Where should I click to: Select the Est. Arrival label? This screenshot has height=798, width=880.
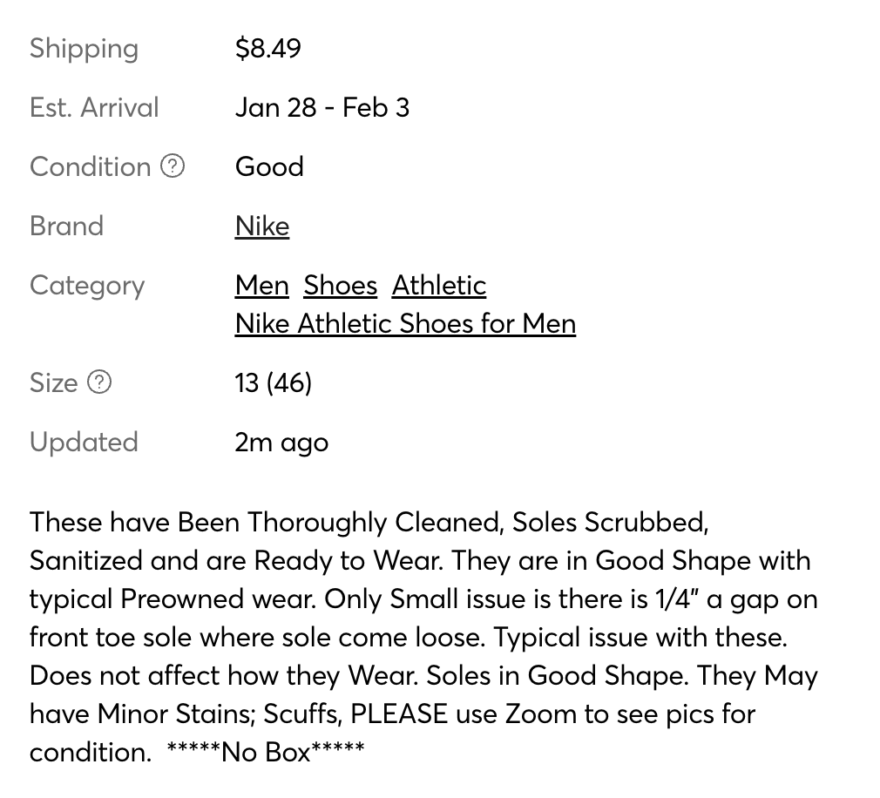94,107
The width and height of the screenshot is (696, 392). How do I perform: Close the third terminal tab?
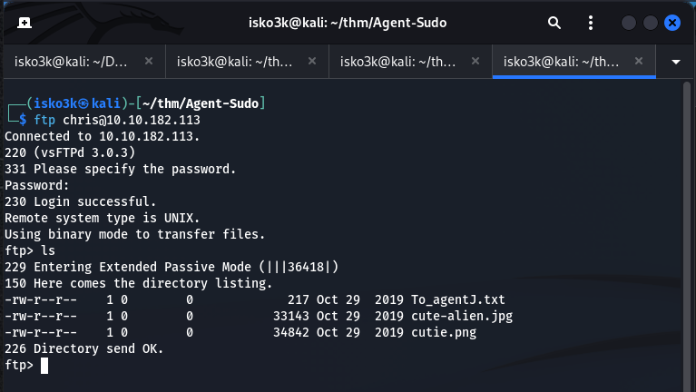(x=475, y=62)
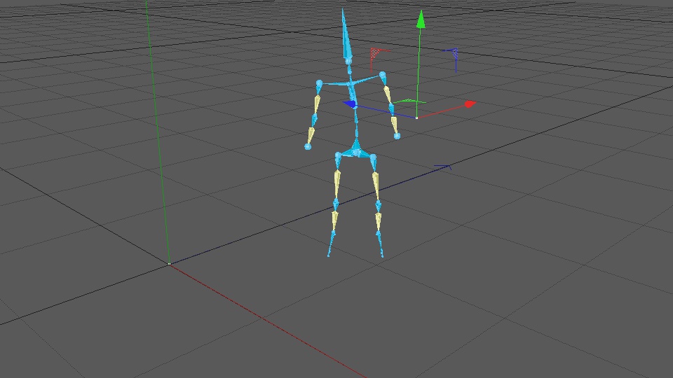Select the yellow thigh bone on the far side from the gizmo
673x378 pixels.
[337, 184]
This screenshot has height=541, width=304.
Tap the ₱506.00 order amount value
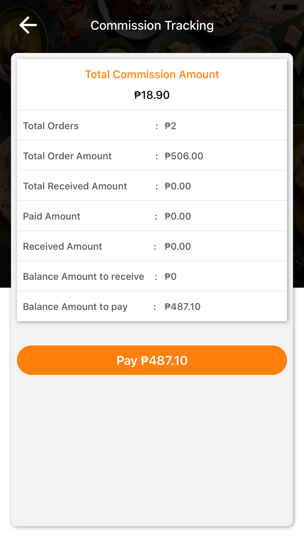[x=184, y=156]
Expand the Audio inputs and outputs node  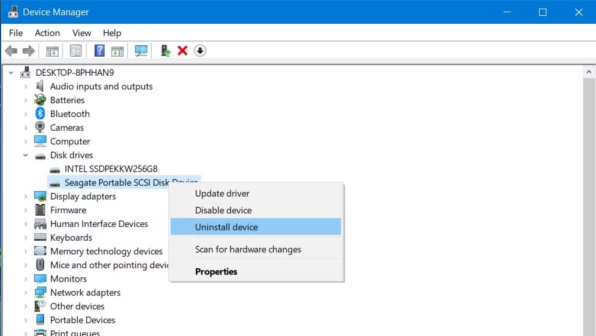coord(26,87)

PROBLEM DESCRIPTION :: Please repeat exactly the data above from its first line to the line that contains "This screenshot has height=541, width=304.", inclusive, and leave every picture out.

RESULT ::
Where should I click to: Select the Est. Arrival label? This screenshot has height=798, width=880.
94,107
The width and height of the screenshot is (696, 392). How do I perform: Close the third terminal tab?
(x=475, y=62)
Select the yellow thigh bone on the far side from the gizmo
673x378 pixels.
[337, 184]
This screenshot has height=541, width=304.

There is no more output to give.